[Items from a dataset]

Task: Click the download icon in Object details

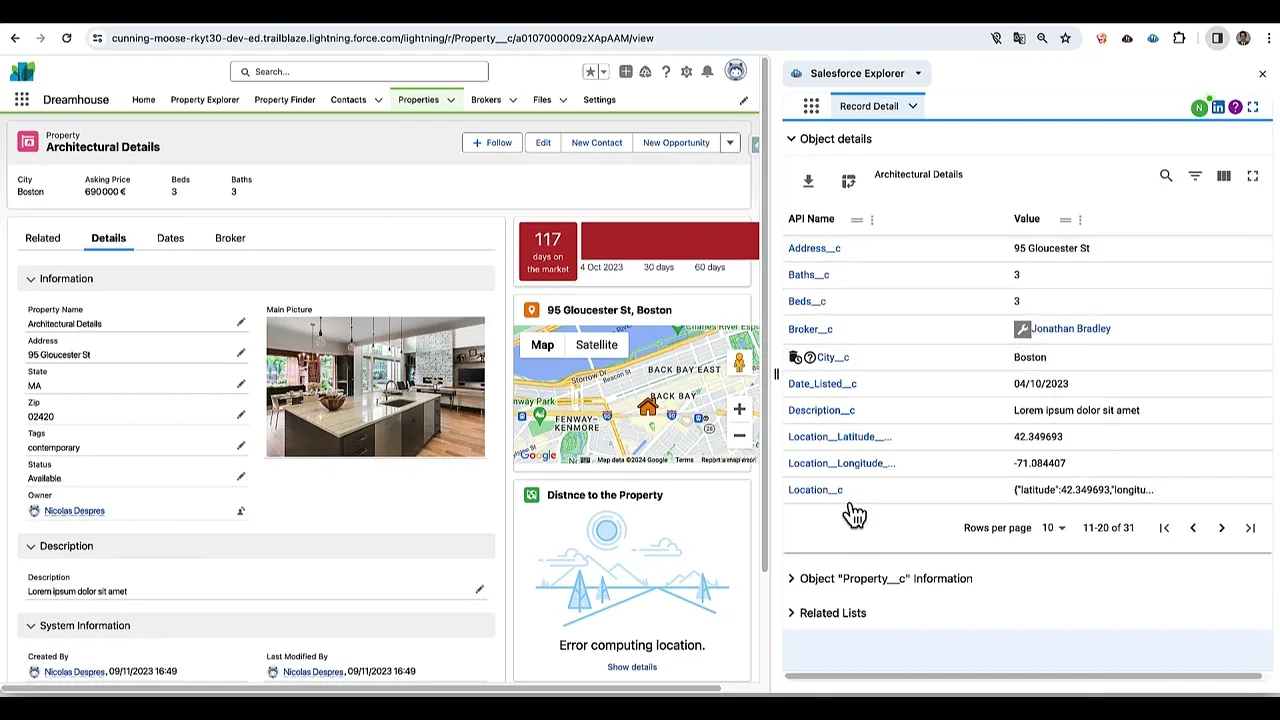Action: pyautogui.click(x=808, y=181)
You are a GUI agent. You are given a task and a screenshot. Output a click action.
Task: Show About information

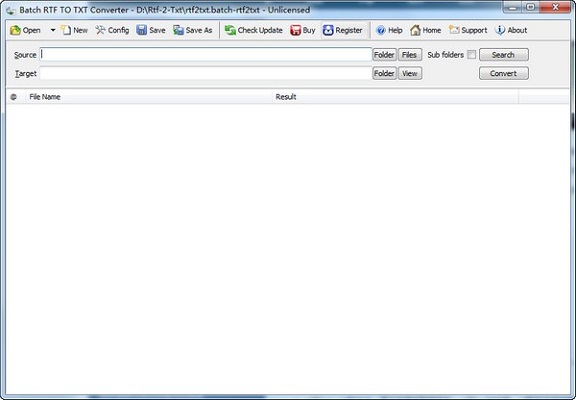(511, 30)
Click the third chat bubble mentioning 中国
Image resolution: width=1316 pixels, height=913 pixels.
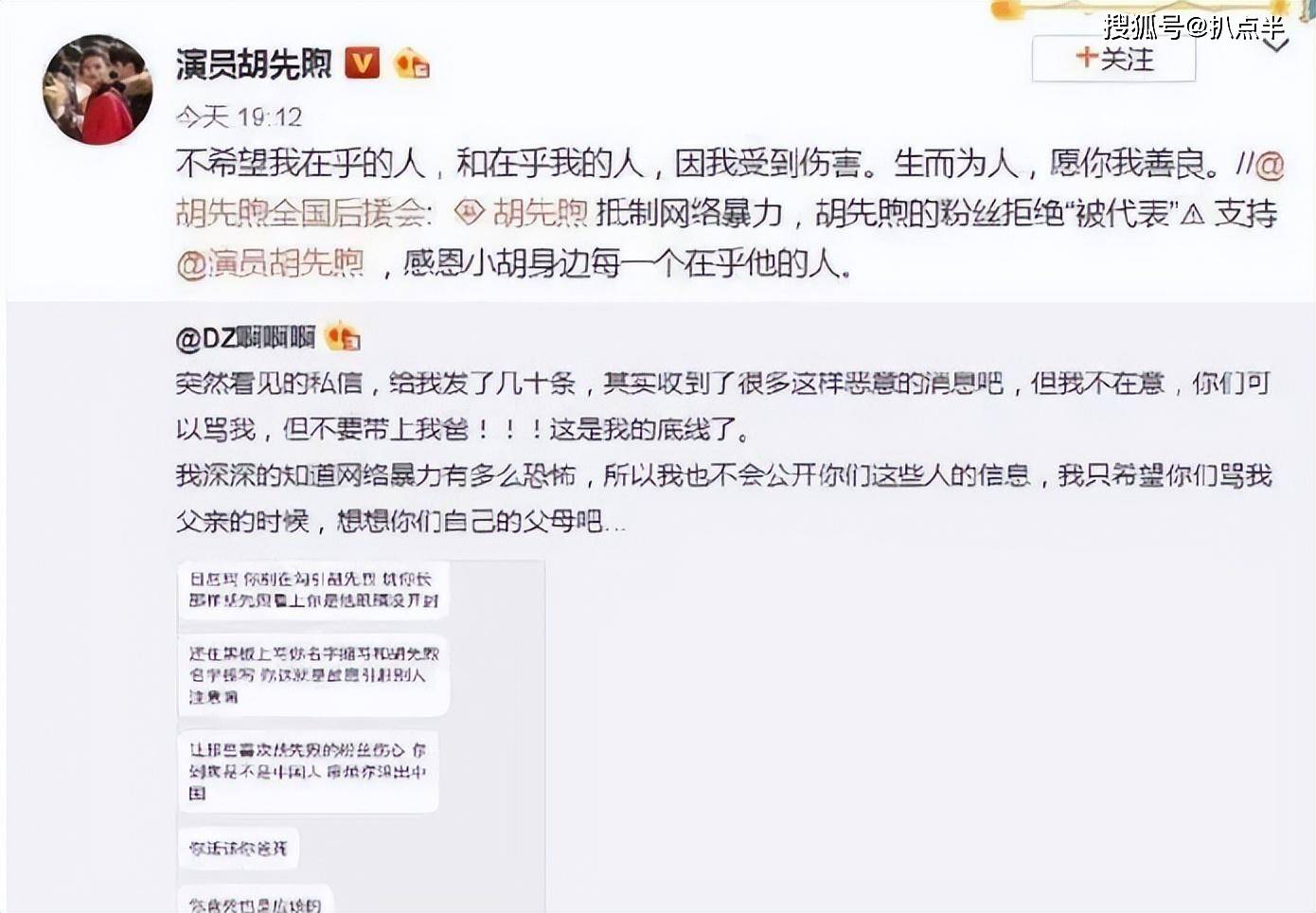[x=309, y=771]
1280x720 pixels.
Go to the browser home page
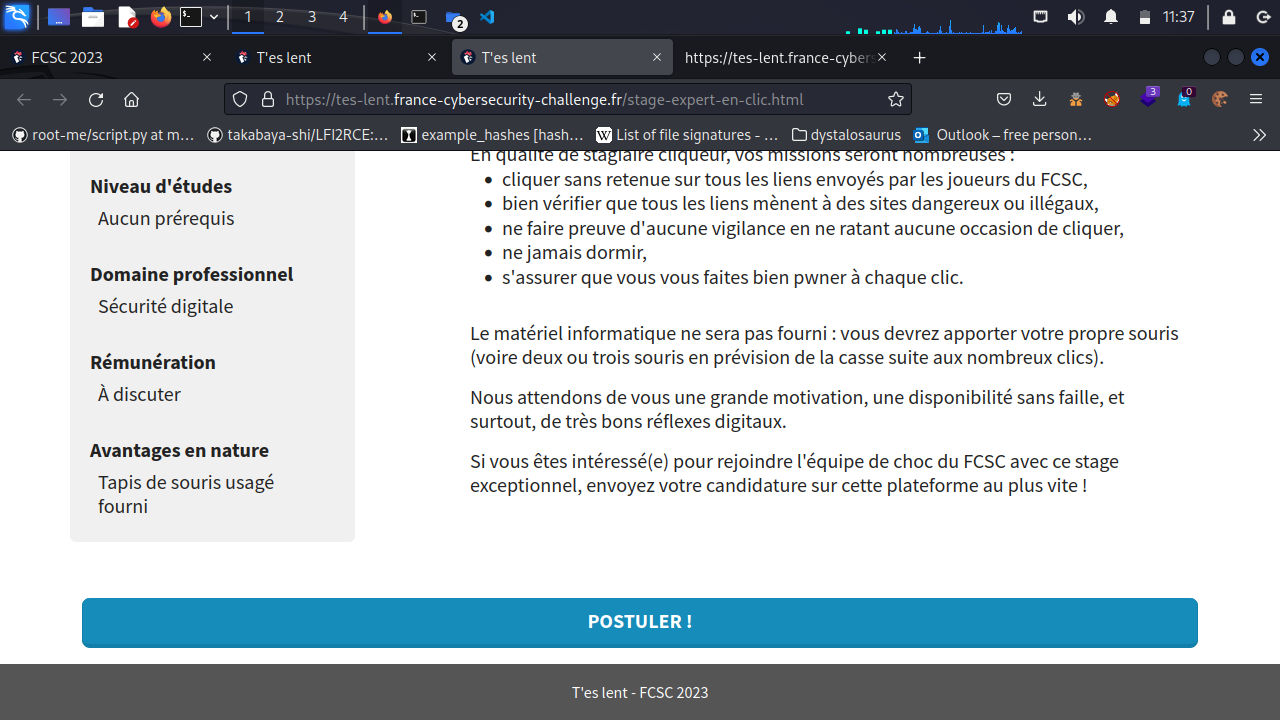pyautogui.click(x=131, y=99)
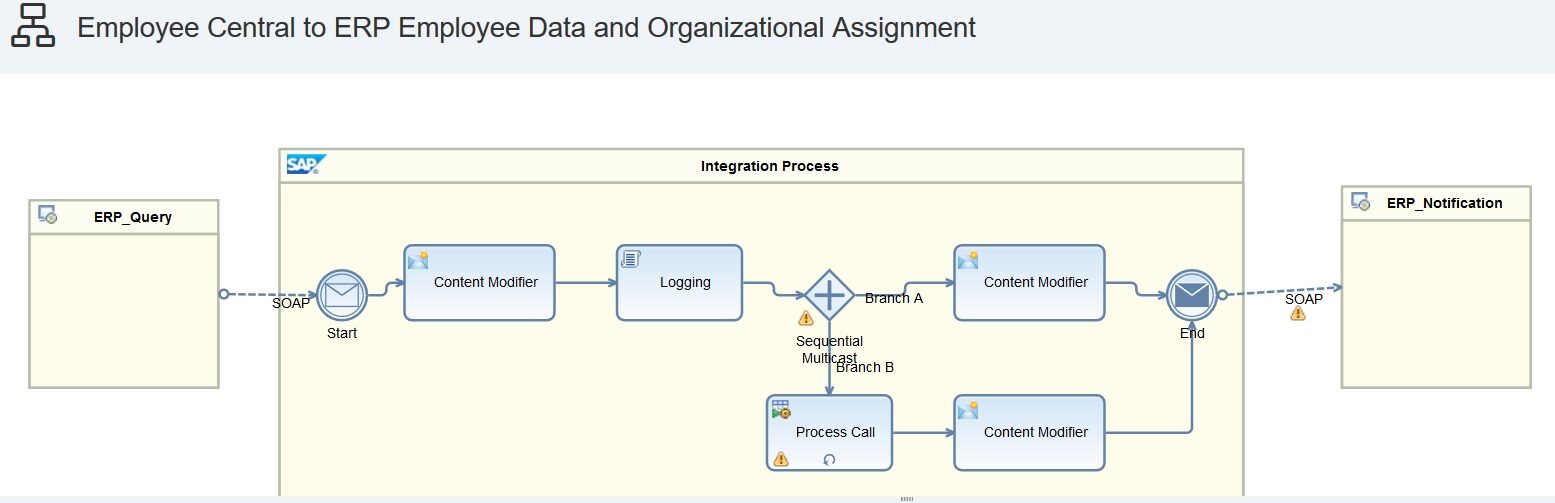Select the Process Call step
The height and width of the screenshot is (503, 1555).
pos(829,433)
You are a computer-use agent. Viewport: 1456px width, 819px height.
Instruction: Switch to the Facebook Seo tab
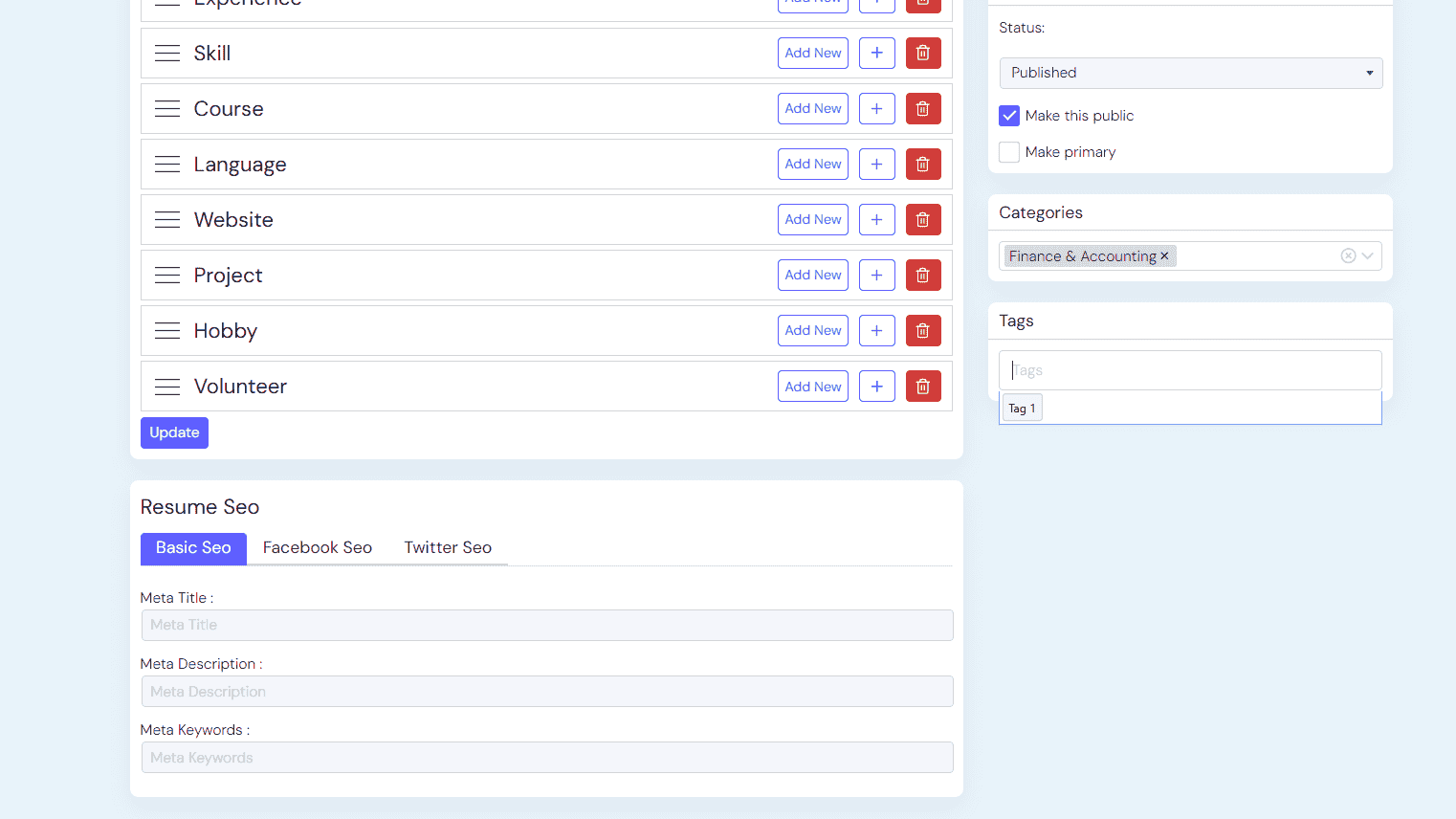[317, 547]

▸ What is being asked: When you reach the line that contains "You are a computer-use", start reproducing, and continue word for word to the end of the records; skip all pictures.

▸ Solved problem:
You are a computer-use agent. Viewport: 1456px width, 819px height.
Instruction: Switch to the Facebook Seo tab
[317, 547]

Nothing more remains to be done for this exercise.